Table 8 is the result of the Ordinary Least Squares analysis. The results reveal a negative (-) statistically significant relationship with firm value for Z1, Z2, and Z3. Specifically, the regression coefficient value of RealCEO in the Z1 analysis was -0.14 at the 1% statistical level, and firms with RealCEOs had a negative relationship with firm value compared with firms without RealCEOs. To control for year and industry effects, year and industry dummy variables were included in the control variables; the maximum Variance Inflation Factor (VIF) among the variables was 2.220, confirming no multicollinearity problem.
The Z2 analysis revealed that the regression coefficient value for ESG activities (ESG) was -0.25, indicating a statistically significant negative relationship at the 1% level. Z3 is the result of an empirical analysis investigating whether a RealCEO’s presence or absence affects firm value, even when ESG activities are added to the control variables.

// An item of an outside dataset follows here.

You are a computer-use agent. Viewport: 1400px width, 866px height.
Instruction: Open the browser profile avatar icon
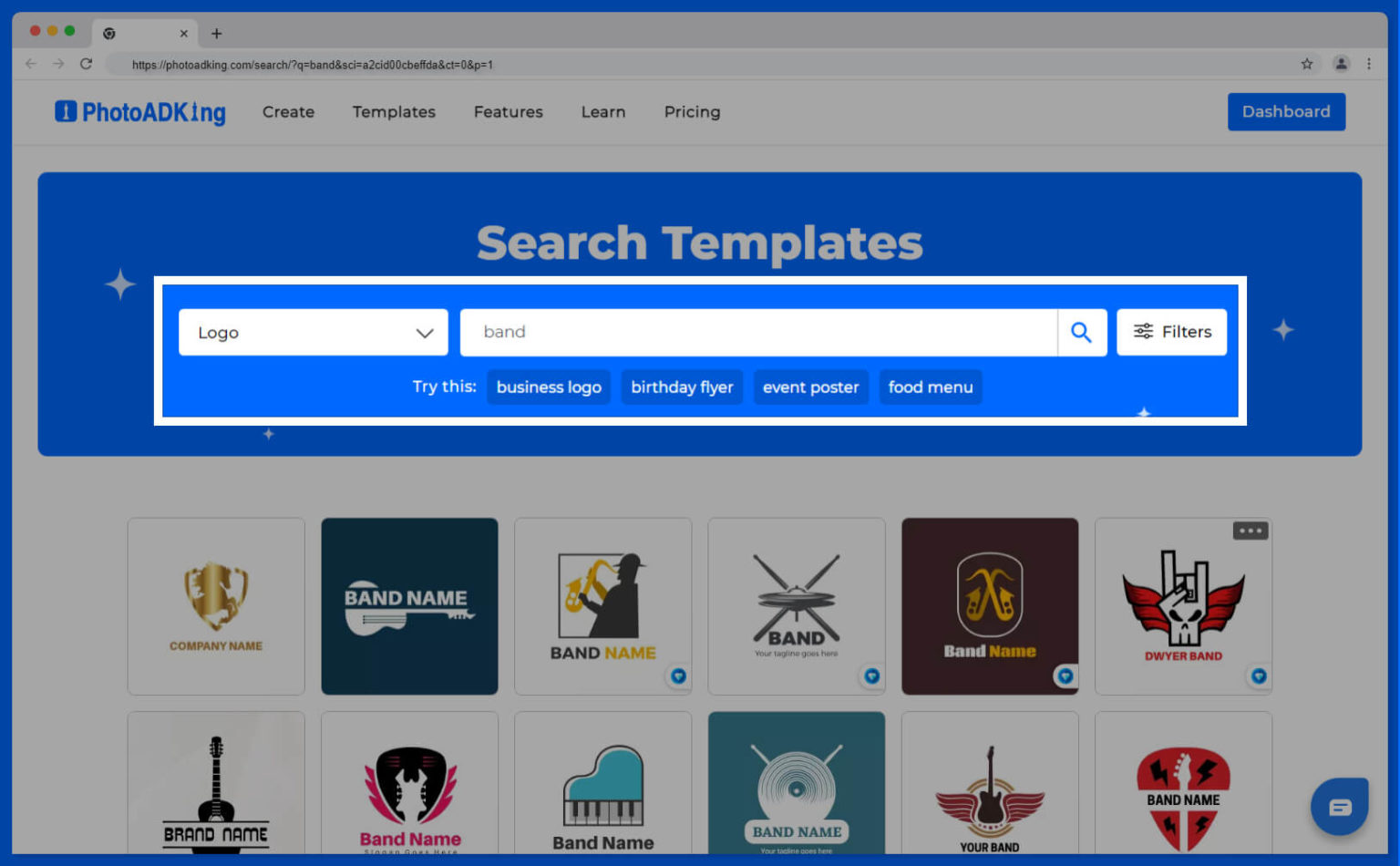click(x=1341, y=64)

The analysis shows that the regression coefficient of RealCEO is -0.12, and that of ESG activities (ESG) is -0.24. This indicates a statistically significant negative relationship with firm value at the 1% level. This suggests that firms with RealCEOs have lower firm value than those without RealCEOs. The maximum VIF among the Z3 variables was 2.440, confirming the absence of multicollinearity.
5. Conclusion
Governance is influenced by CEO type. Previous studies have reported that whether the CEO is a professional manager or owner-manager differentially impacts corporate value and financial performance [
12]. However, in reality, controlling shareholders can have a significant influence on the crucial policy decisions of the company, whether or not they take office as CEO [
6]. Therefore, this study empirically analyzes how corporate value and ESG activities manifest in companies where employees receive higher salaries than the CEO.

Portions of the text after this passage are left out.